As with all these ideas StataCorp decides, but immediately after version 8, there was an idea that the internals of graphics should get another manual. My back-of-the-envelope calculations are that such a task would lock up very senior developers for 2 person-years and be of interest or benefit to about 10 users. I would be one of those 10, but now make your guesses on what will happen. Worse, whatever is documented would have to be maintained. At present, StataCorp can change the underlying code and not worry about documenting what isn't documented. So, documenting that code might suddenly expose a need to make the syntax much more user-friendly.
1 like
Comment
Clyde Schechter

Join Date: Apr 2014

Posts: 30187
#32

17 Dec 2015, 12:55

This is a minor one, but please make "replace all in selection" the default behavior for the Edit-Replace function in the do-editor when it is invoked with selected text. Not only is that the default behavior in every other program I work with that has a text replace function, but it's a nuisance having to go and check that box each time. Were it not for checking that box, replace operations in a selection could be accomplished easily without ever taking one's fingers off the keyboard or tabbing through the other check-box options, a modest gain in efficiency. (As a second-best, provide some single keystroke way of checking that box without having to use the mouse. As a third-best, move that one to the top of the list of check-boxes in the Replace dialog box so that it can be activated just be hitting Tab and = after entering the Replace what text.)
2 likes
Comment
wbuchanan

Join Date: Mar 2014

Posts: 1362
#33

17 Dec 2015, 16:10

Originally posted by Nick Cox View Post

#1 User-defined functions

I would interpret that differently, e.g. that I could define say a generalised floor function as floor(x) with one argument and y * floor(x/y) with two arguments and then use that anywhere where I can refer to a function at present.

But that's another wish that in no sense detracts from your suggestion.
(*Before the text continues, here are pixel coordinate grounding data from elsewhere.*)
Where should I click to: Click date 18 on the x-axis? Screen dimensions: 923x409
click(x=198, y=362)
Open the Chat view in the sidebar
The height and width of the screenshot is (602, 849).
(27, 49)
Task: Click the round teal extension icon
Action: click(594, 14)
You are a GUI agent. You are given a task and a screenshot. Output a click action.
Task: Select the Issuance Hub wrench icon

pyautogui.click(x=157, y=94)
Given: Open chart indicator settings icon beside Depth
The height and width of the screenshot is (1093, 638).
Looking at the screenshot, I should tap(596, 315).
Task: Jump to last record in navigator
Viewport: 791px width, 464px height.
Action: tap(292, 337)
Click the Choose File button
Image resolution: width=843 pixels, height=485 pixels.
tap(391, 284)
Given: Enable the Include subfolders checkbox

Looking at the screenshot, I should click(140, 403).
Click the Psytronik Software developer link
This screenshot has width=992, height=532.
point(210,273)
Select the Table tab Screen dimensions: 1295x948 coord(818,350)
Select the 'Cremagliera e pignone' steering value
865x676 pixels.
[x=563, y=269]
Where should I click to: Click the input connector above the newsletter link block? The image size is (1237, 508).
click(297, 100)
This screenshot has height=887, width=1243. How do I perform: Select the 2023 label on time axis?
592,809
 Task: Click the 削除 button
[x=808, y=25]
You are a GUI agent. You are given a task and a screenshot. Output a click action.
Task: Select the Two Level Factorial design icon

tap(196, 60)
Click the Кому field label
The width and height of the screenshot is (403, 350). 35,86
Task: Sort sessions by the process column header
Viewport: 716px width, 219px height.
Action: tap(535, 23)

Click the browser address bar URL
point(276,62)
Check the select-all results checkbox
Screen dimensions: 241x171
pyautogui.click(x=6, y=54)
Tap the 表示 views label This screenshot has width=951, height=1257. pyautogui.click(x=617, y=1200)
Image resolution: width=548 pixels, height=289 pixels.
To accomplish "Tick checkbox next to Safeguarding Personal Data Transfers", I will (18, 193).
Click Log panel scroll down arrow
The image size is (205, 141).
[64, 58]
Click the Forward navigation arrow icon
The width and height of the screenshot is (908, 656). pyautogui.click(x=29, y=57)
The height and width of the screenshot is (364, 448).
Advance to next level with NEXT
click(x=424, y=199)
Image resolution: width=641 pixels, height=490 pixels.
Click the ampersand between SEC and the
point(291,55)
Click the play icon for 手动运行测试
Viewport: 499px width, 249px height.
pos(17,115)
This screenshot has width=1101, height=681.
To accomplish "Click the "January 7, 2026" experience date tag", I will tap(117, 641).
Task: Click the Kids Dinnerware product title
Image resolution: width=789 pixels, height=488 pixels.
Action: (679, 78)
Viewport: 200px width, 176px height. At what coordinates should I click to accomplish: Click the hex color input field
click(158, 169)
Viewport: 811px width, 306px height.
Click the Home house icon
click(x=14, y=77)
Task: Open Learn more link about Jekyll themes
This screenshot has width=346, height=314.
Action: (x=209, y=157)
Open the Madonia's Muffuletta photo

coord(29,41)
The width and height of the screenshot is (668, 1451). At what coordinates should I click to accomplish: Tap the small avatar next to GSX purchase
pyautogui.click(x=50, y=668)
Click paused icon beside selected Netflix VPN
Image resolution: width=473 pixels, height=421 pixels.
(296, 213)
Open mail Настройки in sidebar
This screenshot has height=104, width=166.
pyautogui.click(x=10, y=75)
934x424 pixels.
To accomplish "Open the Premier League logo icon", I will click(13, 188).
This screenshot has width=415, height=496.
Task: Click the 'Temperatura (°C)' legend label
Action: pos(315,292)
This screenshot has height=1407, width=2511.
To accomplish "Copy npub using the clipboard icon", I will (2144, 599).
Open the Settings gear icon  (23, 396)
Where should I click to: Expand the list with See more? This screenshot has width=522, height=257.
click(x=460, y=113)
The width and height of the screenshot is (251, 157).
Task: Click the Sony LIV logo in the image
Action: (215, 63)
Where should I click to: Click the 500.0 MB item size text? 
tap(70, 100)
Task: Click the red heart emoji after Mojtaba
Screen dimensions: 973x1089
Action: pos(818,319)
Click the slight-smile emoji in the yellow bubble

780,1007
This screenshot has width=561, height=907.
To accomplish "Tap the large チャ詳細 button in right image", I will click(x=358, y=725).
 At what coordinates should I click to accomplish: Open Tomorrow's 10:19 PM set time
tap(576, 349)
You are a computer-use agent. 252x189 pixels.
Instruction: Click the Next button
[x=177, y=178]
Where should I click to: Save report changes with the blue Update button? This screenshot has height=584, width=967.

#3 Better documentation for graphics

As with all these ideas StataCorp decides, but immediately after version 8, there was an idea that the internals of graphics should get another manual. My back-of-the-envelope calculations are that such a task would lock up very senior developers for 2 person-years and be of interest or benefit to about 10 users. I would be one of those 10, but now make your guesses on what will happen. Worse, whatever is documented would have to be maintained. At present, StataCorp can change the underlying code and not worry about documenting what isn't documented. So, documenting that code might suddenly expose a need to make the syntax much more user-friendly.

Nick Cox definitely a good point. I guess more of it is just wishing that there could be some more modernized graphics capabilities that would make it easier for Stata to compete with other platforms that are either more specialized for data visualization (e.g., Tableau, D3.js, polestar.js, Trifacta, vega.js, voyager.js, etc...) or other statistical platforms that currently have more robust integration with these technologies (e.g., R, python, etc...). I just started experimenting with JavaFX in the hopes that I could potentially put together something with that, but so far have had little luck. Once I wrap up one or two smaller things with brewscheme I'll be spending a bit more time with a Mata wrapper around the D3.js library that I started building since it will be easy enough to take existing D3.js based code and slide it over.
Comment
Michael Anbar

Join Date: Aug 2014

Posts: 116
#34

21 Dec 2015, 08:15

I'll add to my previous post about increased efficiency in Stata; these benchmarks (https://github.com/matthieugomez/benchmark-stata-r) demonstrate some of the issues I and others have raised. Consider the results below, which I pulled from the attached link and which refer to a dataset with approximately 10 million observations:

Stata's performance is especially egregious in opening a CSV, reshaping, and merging, among others. Improvements in the performance of these routines would benefit the entire Stata community and many current users. These are far and above the most important items (for me) on the wishlist. Maybe it would be possible to implement -reshape-, -merge-, etc. in C/C++, as part of the Stata core binary, instead of the slower ado language?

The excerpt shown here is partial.